In 2012, the buzzer rang out. Already under financial pressure from creditors, LightSquared filed for bankruptcy protection, and a path to emerge only came clear in March 2015 when a number of investment firms, including Centerbridge Partners and Fortress Investment Group, proposed to take over from Falcone’s Harbinger Capital Partners. Under that deal, Falcone would retain a nonvoting stake in LightSquared. But he would lose the ability to litigate or negotiate with the GPS companies he blasted with a lawsuit in 2013 for allegedly standing in his way.
“Falcone was clearly a bomb-thrower — typical New York guy,” said one person familiar with the negotiations who spoke on the condition of anonymity because the talks were private. “He was just shotguns blazing, all hours of the day. And really, he probably could have done the same deal that Doug Smith did, if he had been willing to negotiate and compromise.”
The new management swiftly moved to defuse tension with the GPS industry. Knowing that LightSquared’s satellite airwaves were still intensely valuable, they named a former chairman of the FCC, Reed Hundt, to the board, as well as former Verizon chief executive Ivan Seidenberg. Together with Smith, the group devised a new approach — one that had the company making significant concessions.
Among the changes was a decision to drastically reduce LightSquared’s transmission power levels so that any data traveling over its airwaves would not jam the GPS signals.
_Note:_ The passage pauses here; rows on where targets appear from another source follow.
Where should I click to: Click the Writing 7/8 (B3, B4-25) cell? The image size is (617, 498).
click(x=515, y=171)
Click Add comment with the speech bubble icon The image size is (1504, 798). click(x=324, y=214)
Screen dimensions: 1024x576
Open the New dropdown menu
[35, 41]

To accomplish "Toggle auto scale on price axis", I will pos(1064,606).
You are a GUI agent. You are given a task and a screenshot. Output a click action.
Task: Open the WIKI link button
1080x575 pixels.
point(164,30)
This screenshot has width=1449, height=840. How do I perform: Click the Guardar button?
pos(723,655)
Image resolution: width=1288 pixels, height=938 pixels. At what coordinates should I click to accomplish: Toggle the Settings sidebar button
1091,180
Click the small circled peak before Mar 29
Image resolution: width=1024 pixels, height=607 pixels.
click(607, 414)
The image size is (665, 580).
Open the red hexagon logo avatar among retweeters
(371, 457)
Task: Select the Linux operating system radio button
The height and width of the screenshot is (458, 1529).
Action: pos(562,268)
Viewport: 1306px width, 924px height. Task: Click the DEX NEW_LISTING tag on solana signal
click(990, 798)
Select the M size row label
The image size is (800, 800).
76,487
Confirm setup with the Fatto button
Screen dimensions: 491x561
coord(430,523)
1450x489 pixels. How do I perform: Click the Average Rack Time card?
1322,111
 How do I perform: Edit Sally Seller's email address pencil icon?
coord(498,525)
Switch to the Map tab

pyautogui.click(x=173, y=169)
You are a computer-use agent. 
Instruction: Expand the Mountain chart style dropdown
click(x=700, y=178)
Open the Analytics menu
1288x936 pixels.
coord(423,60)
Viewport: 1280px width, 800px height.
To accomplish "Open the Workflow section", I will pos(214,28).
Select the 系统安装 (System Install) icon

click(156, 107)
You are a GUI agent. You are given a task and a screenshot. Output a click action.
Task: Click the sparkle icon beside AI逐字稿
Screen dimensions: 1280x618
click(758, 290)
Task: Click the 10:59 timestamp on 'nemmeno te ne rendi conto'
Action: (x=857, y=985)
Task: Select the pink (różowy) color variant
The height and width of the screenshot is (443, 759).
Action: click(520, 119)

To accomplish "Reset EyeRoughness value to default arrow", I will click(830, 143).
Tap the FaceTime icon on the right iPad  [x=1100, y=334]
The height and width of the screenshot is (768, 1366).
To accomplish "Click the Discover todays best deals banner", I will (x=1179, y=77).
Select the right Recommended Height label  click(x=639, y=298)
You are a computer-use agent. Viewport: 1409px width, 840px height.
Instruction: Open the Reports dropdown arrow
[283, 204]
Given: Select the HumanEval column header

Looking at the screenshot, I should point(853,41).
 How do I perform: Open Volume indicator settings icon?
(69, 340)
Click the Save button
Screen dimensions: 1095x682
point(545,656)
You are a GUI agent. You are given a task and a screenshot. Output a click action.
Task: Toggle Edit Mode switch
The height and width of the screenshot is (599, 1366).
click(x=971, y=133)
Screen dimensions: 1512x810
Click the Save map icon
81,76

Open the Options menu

The firm agreed to clean up its signals so that less noise would spill over into the GPS industry’s back yard. And LightSquared committed to never using one of its satellite channels for ground-based purposes, ensuring a buffer between the GPS airwaves and the LightSquared airwaves.
“The new leadership is committed to a constructive approach to interference concerns,” said Jared Hendricks, a senior managing director at Centerbridge.
Days after formally exiting bankruptcy in December 2015, LightSquared announced it had reached a compromise with GPS industry officials. A couple of months later, the firm relaunched as Ligado — and has been hoping ever since for a green light from the FCC to begin building its cell towers.
By most measures, Ligado appears ready for takeoff once more. Deere did not respond to requests for comment and Garmin declined to do so. But other GPS industry officials say they are largely supportive of the changes the company has put in place, though some outstanding issues must still be negotiated.
“Discussions with Ligado have been constructive with the new leadership,” said Jim Kirkland, senior vice president and general counsel at Trimble, a GPS device maker that had clashed with LightSquared. “We’re happy we’re able to resolve some of the spectrum issues, and we’re committed to working with Ligado on the remaining issues.”